How Language Models Process Negation

How Language Models Process Negation

语言模型如何处理否定

Abstract: We study how Large Language Models (LLMs) process negation mechanistically. First, we establish that even though open-weight models often provide wrong answers to questions involving negation, they do possess internal components that process negation correctly. Their poor accuracy is due to late-layer attention behavior that promotes simple shortcuts; ablating those attention modules greatly improves accuracy on negation-related questions.
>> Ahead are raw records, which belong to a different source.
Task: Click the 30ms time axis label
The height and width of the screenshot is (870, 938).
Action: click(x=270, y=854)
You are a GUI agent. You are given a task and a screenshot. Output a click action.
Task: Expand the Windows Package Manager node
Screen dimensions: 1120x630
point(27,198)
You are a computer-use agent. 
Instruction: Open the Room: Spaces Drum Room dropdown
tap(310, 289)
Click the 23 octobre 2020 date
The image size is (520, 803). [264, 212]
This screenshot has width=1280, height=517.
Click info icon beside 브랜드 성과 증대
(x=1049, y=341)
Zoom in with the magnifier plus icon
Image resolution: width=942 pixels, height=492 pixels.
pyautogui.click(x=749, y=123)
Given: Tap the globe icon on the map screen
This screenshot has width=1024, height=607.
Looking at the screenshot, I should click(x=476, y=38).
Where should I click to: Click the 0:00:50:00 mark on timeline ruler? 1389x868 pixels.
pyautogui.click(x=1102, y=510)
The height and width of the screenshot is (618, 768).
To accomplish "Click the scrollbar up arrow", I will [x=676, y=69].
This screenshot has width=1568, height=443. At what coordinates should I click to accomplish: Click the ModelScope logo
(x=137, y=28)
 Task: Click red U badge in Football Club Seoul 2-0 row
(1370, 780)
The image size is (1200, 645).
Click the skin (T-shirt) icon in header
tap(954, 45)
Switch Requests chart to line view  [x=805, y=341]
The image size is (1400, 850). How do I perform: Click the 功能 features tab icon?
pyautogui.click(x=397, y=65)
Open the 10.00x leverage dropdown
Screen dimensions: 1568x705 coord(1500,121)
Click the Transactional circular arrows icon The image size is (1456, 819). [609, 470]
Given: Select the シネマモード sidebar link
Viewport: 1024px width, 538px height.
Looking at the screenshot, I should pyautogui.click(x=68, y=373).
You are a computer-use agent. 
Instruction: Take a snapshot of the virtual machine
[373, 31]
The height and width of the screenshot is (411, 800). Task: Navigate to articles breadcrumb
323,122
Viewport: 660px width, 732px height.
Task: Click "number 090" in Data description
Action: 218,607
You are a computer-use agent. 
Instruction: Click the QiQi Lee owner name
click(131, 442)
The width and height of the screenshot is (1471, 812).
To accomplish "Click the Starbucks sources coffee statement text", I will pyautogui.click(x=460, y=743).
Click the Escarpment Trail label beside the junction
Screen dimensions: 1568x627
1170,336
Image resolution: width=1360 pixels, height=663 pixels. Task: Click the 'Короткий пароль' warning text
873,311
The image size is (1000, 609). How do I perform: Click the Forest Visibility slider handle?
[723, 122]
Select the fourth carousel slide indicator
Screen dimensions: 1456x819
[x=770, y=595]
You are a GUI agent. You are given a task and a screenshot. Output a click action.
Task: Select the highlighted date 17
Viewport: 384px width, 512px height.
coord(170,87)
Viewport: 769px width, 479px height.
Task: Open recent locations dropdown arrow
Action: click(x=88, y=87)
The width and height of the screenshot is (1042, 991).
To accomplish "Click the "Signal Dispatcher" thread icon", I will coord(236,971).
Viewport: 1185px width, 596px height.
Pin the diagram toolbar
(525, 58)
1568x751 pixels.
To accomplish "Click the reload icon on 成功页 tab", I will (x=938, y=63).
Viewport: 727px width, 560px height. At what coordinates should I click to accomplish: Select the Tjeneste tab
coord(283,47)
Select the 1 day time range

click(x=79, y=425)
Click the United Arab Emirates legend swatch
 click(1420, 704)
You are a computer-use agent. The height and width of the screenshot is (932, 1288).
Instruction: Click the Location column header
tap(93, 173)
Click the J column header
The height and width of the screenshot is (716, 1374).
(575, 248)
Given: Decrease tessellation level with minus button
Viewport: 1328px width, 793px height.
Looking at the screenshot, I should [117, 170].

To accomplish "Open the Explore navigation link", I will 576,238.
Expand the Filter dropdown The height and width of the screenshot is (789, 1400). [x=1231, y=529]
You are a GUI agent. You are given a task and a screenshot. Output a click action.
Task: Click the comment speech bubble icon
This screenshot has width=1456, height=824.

摘要: 我们从机制层面研究了大型语言模型(LLM)如何处理否定。首先,我们证实尽管开源权重模型在回答涉及否定的问题时经常出错,但它们内部确实具备能够正确处理否定的组件。其准确率低的原因在于模型后层的注意力行为倾向于采取简单的捷径;通过消融这些注意力模块,模型在否定相关问题上的准确率得到了显著提升。

Second, we uncover how models process negation. We consider two hypotheses: models could use attention heads that attend to the phrase being negated and suppress related concepts, or they could directly construct a representation of the entire negative phrase (e.g., representing “not gas” as a vector that promotes liquids and solids). We apply a range of observational and causal interpretability techniques on Mistral-7B and Llama-3.1-8B to show that models implement both mechanisms, with the “constructive” mechanism being more prominent. Combined, our work deepens the understanding of LLMs’ internals, highlighting construction-dominant computations and the coexistence of competing mechanisms within LLMs.

其次,我们揭示了模型处理否定的方式。我们考虑了两种假设:模型可能使用注意力头来关注被否定的短语并抑制相关概念,或者直接构建整个否定短语的表征(例如,将“not gas”表示为一个促进液体和固体概念的向量)。我们对 Mistral-7B 和 Llama-3.1-8B 应用了一系列观察性和因果性可解释性技术,结果表明模型同时实现了这两种机制,其中“构建式”机制更为显著。综上所述,我们的工作加深了对 LLM 内部机制的理解,突显了以构建为主导的计算过程以及 LLM 内部多种竞争机制的共存。